El abanico es tan inabarcable como libros existen. Algunos recopilan por autor, otros por temática, por fecha, por género, por antigüedad, por rareza, por escasez, etc. Y, al igual que en todos los rubros, hay oportunidades para cada bolsillo. Si tienes un ingreso modesto pero aun así quieres iniciar tu colección, ya sea por deseo o nostalgia, habrá ejemplares que se ajusten a tu presupuesto. Claro, las ediciones más codiciadas son aquellas que exigen una erogación que no muchos son capaces de hacer. Por eso los más privilegiados, aquellos que pueden disponer de una pequeña fortuna para alimentar el ego o despuntar el vicio, son a menudo los dueños de los tesoros más anhelados y también, por qué no admitirlo, los más inescrupulosos a la hora de obtener aquello que ansían con devoción y, para su pesar, no tiene precio en el mercado.

—¿Señor Constantino? —preguntó poniéndose de pie en su oficina.

—Y usted la famosa Ivana Stuart —replicó estirando su diestra para ser estrechada.

—Cuando mi secretaria dijo que estaba en nuestro edificio, apenas podía creerlo.

—Supongo que no ignoraba que soy bibliófilo.

—A decir verdad, no tenía ni la menor idea.

—¿Es eso cierto? —preguntó mientras se sentaba frente a ella, del otro lado del enorme escritorio de madera que los separaba.

—Entiendo que su padre era un ávido coleccionista, pero desconocía por completo que usted había heredado esa pasión —respondió cruzándose de piernas.

—Bueno, al menos algo heredé del apellido Constantino.

—¿Y en qué puedo serle de utilidad?

—Apreciaría mucho que pudiéramos trabajar en equipo.

—Siempre estoy dispuesta a colaborar, pero no veo cómo podría…

—Corríjame si me equivoco —interrumpió—, además de ser una eminencia en catalogar libros, usted es de las pocas personas en el mundo que sabe la ubicación exacta de los ejemplares más codiciados, las primeras ediciones, las rarezas.

—Solo de los que salieron a subasta en los últimos cincuenta años —replicó.

—¿Cuánto me costaría acceder a esa información?

—Temo que no estoy comprendiéndolo bien.

—Necesito algunos nombres —sonrió—, tan simple como eso.

—¿Acaso es usted un ladrón? —ironizó elevando las pestañas.

—¿Le parezco un ladrón?

—Pero entenderá que no es para nada normal lo que vino a proponerme.

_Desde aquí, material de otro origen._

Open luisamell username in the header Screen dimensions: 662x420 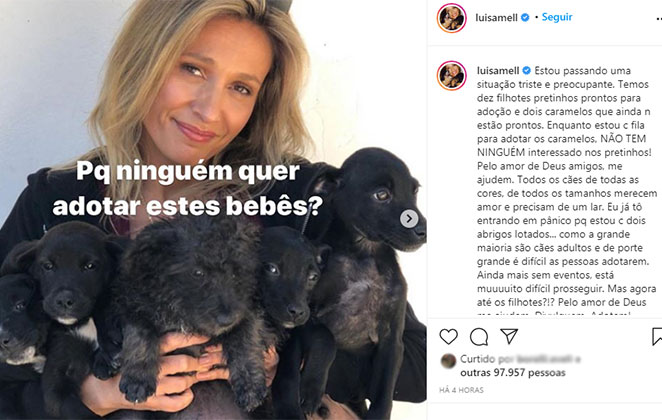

—Solo quiero conversar con los propietarios —se excusó—, hacerles saber que si algún día deciden sacarlos al mercado, me den la posibilidad de ser el primero en hacer una oferta.

—Un método poco ortodoxo, pero supongo que no es ilegal.

—¿Me ayudará? —insistió.

—Créame que estaría encantada de poder hacerlo, pero no tengo permitido compartir datos privados o información sensible con el público general —respondió tajante.

—¿Qué tal si hago una suculenta donación a la biblioteca?

—¿Me está extorsionando señor Constantino? —inquirió con seriedad, fulminándolo con la mirada—. Porque si es el caso, le advierto que no tolero que me falten el respeto, y mucho menos en mi lugar de trabajo.

—No quise ofenderla, créame que lo siento.

—Disculpa aceptada —sonrió—, y si eso es todo…

—Los cuentos de Beedle el Bardo.

—¿Cómo dijo? —preguntó frunciendo el ceño.

—Los cuentos de Beedle el Bardo —reiteró.

—Jamás hubiera imaginado que estuviera interesado en la obra de J.K Rowling.

—Ese no es cualquier libro.

—Hace poco más de una década la autora publicó el título que está buscando, y estoy segura de que lo hallará en cualquier librería o biblioteca.

—Me agrada su sentido del humor —sonrió meciéndose en su silla.

—¿Puedo hacerle una pregunta?

—Dispare.

—¿Es usted un fetichista?

—Todo coleccionista lo es en un punto.

—Me refiero a si es de los sujetos que adquieren los libros y no leen jamás el contenido.

—¿Usted qué piensa? —preguntó frotándose las manos.

—No lo sé, por eso le pregunto.

—Pero es una mujer muy perspicaz —replicó quitándose los lentes—; ¿qué ve cuando me ve?

—Lo lamento señor Constantino, pero no tengo tiempo para juegos.

—Solo quiero el nombre del propietario.

—Pues, búsquelo en Internet.

—Ambos sabemos que su identidad nunca fue revelada —reviró—. De hecho, el mundo desconoce que la reliquia que circula por las bibliotecas europeas y, de tanto en tanto, por los colegios, no es la copia fidedigna.